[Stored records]
┏━━
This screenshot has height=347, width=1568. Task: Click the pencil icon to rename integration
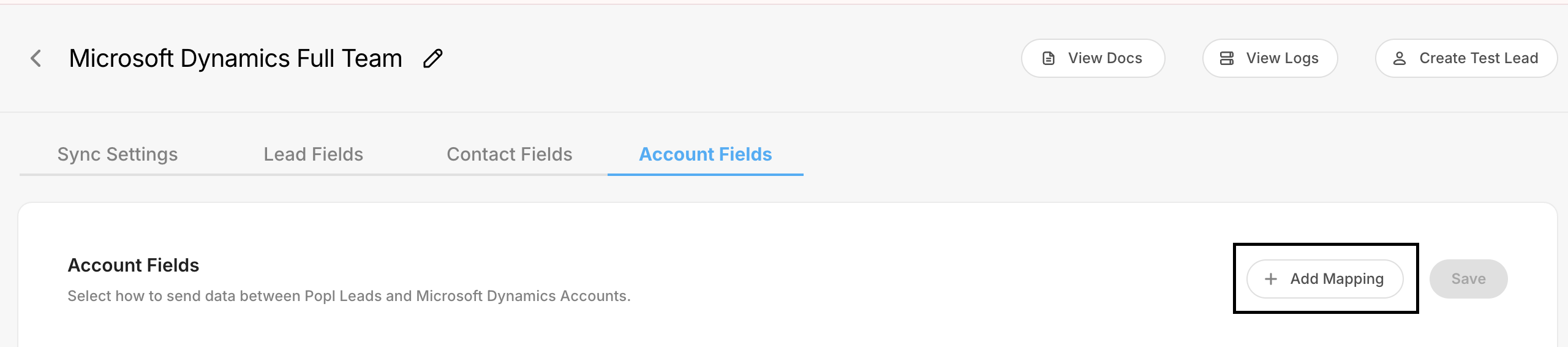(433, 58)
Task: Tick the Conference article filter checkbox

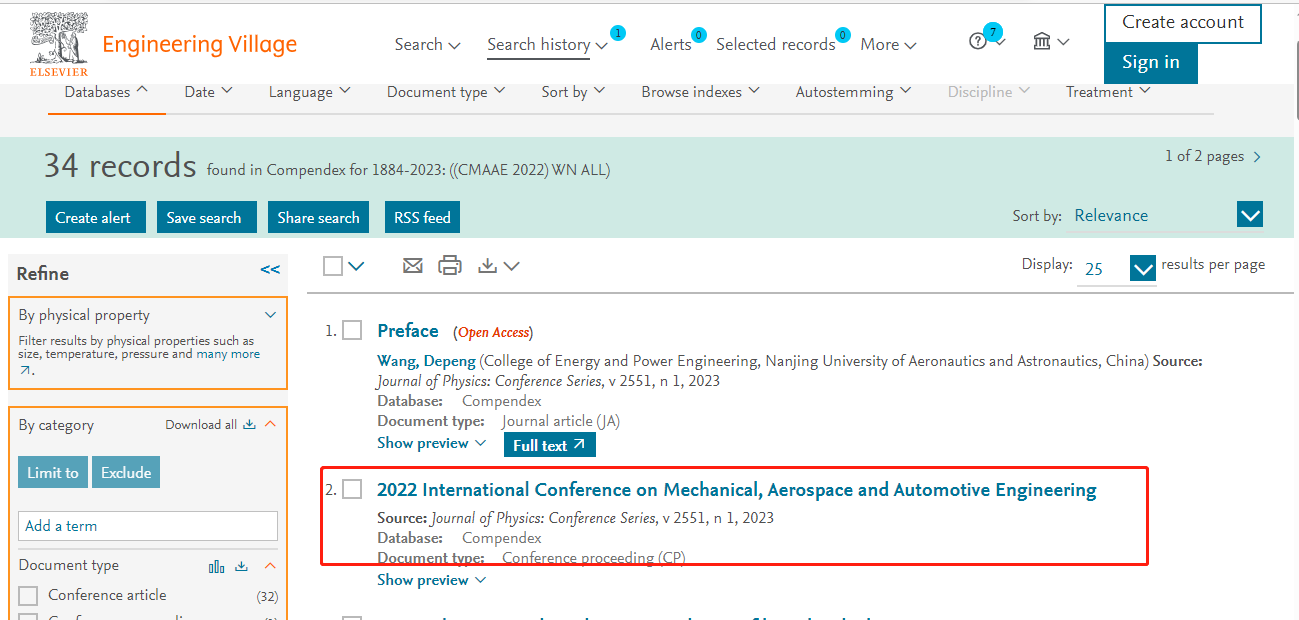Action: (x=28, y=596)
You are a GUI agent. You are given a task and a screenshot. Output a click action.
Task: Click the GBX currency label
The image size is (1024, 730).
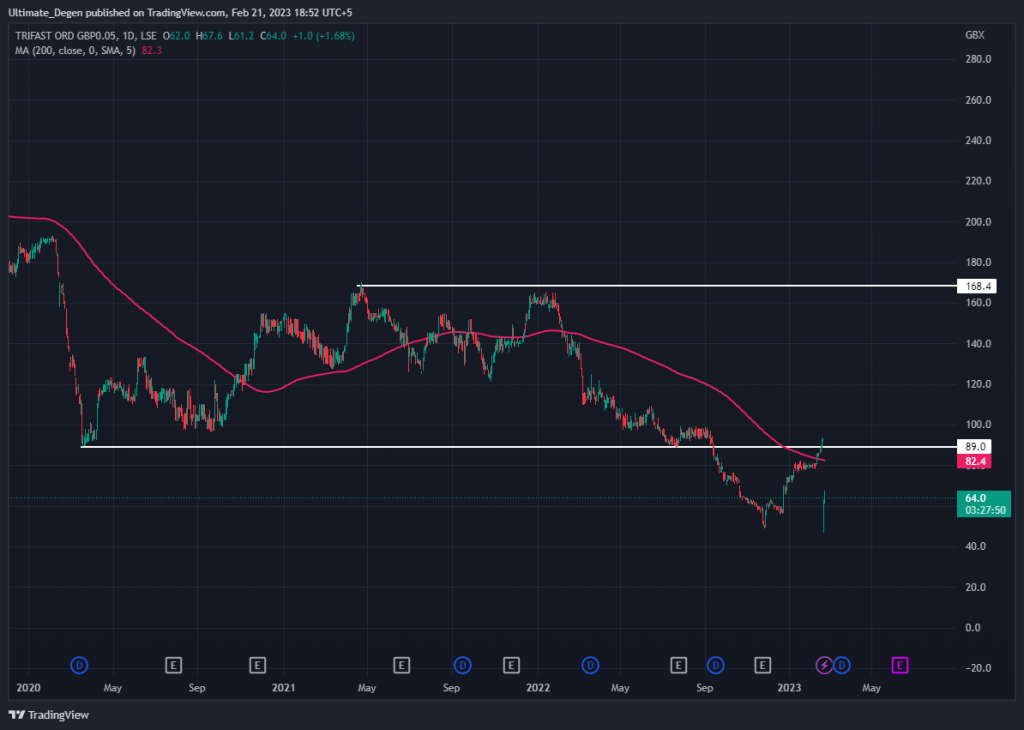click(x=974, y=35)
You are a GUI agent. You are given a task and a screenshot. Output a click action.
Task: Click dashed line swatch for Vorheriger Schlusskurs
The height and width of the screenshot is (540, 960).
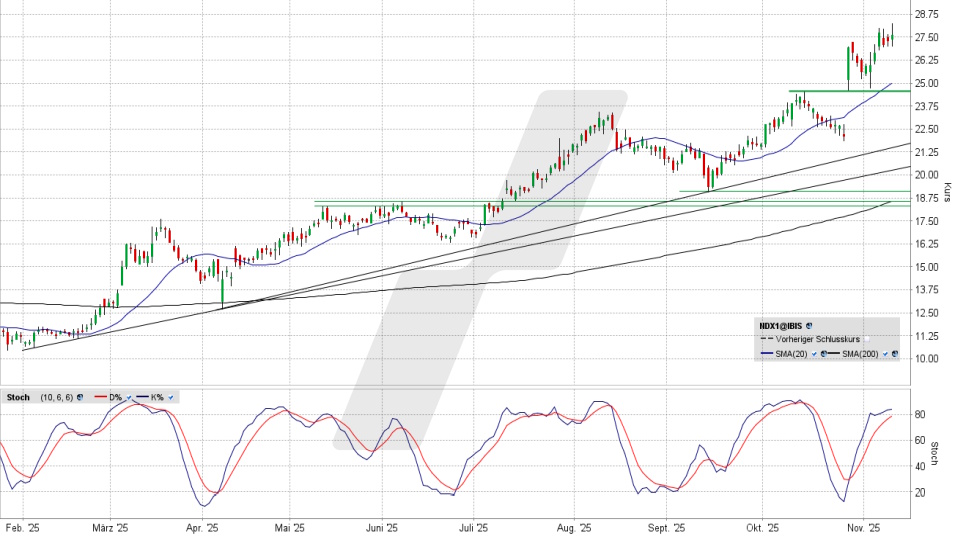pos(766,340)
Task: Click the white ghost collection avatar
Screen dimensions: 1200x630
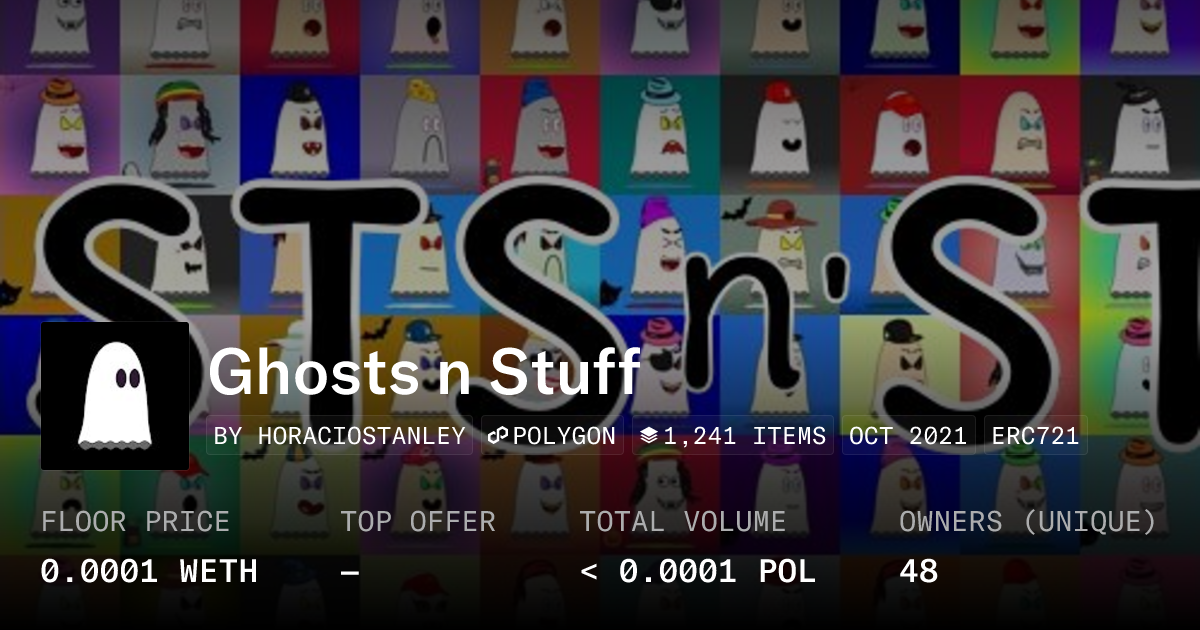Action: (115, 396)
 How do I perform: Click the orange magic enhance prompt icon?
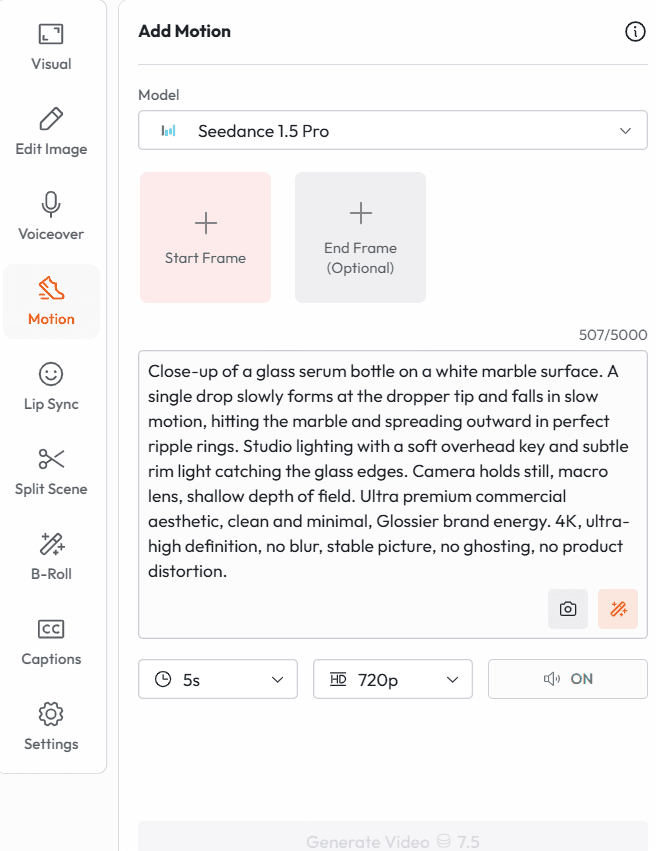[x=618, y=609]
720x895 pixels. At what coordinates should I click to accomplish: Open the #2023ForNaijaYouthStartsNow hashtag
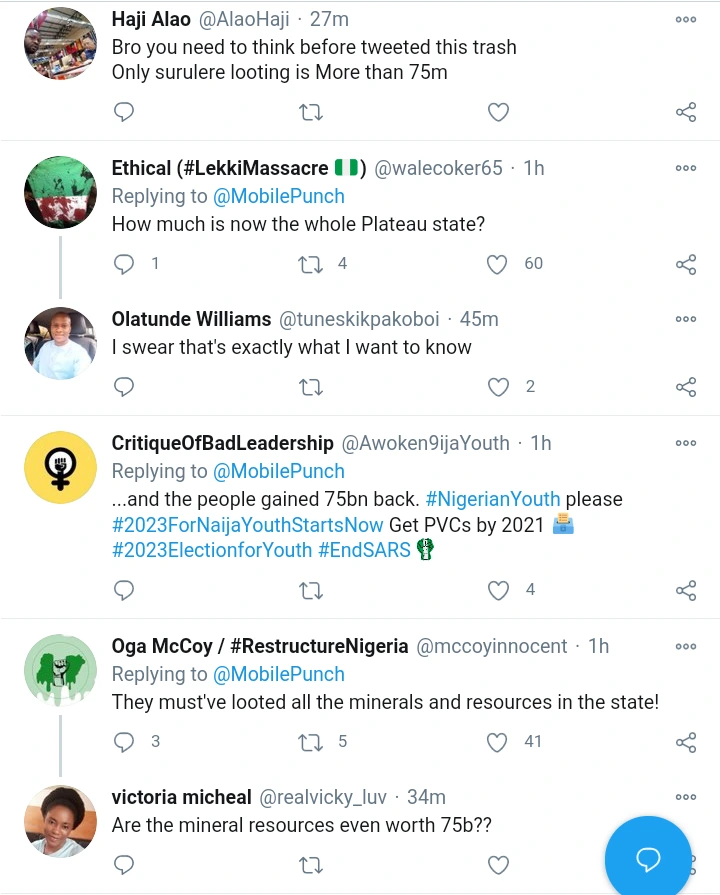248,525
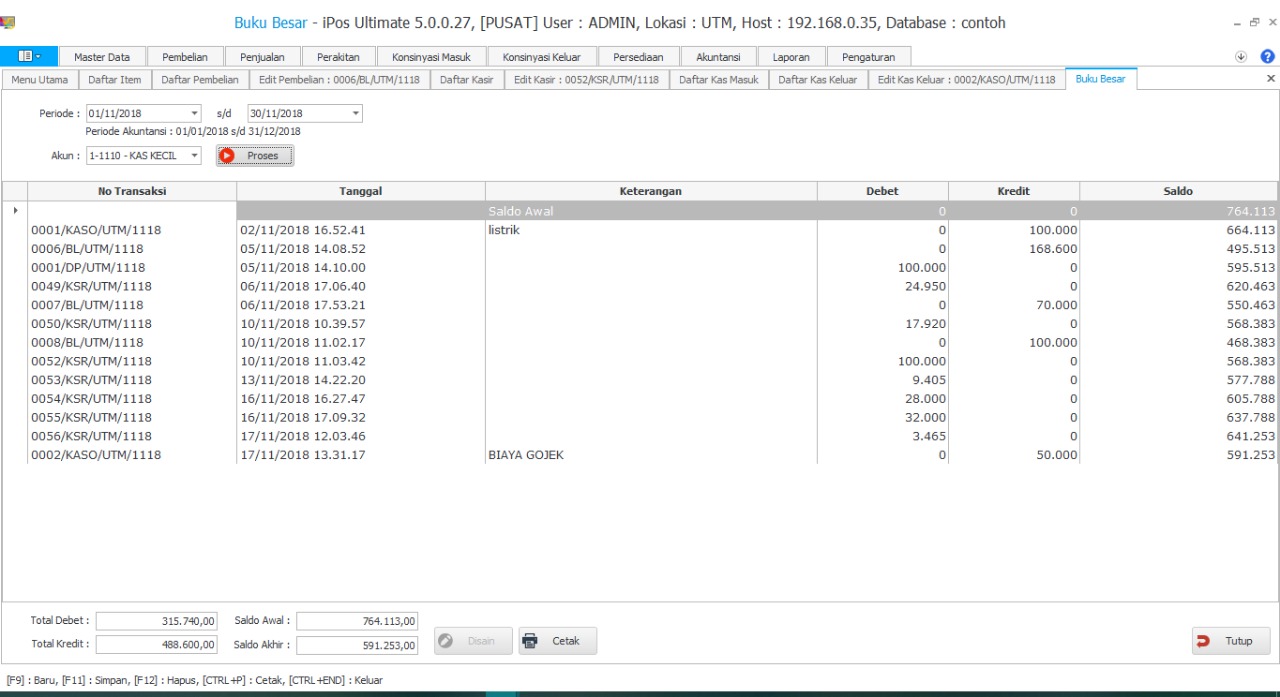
┗━━
- Work item:
Write out again the lines from the one with "Task: Click the GBX currency label" through the end of the records exactly, without any of the pictures.

- Reply:
Task: Click the GBX currency label
The image size is (1024, 730).
click(x=974, y=35)
You are a GUI agent. You are given a task and a screenshot. Output a click action.
Task: Click dashed line swatch for Vorheriger Schlusskurs
The height and width of the screenshot is (540, 960).
pos(766,340)
Task: Click the white ghost collection avatar
Screen dimensions: 1200x630
Action: (115, 396)
 How do I perform: Click the orange magic enhance prompt icon?
[x=618, y=609]
720x895 pixels. At what coordinates should I click to accomplish: Open the #2023ForNaijaYouthStartsNow hashtag
248,525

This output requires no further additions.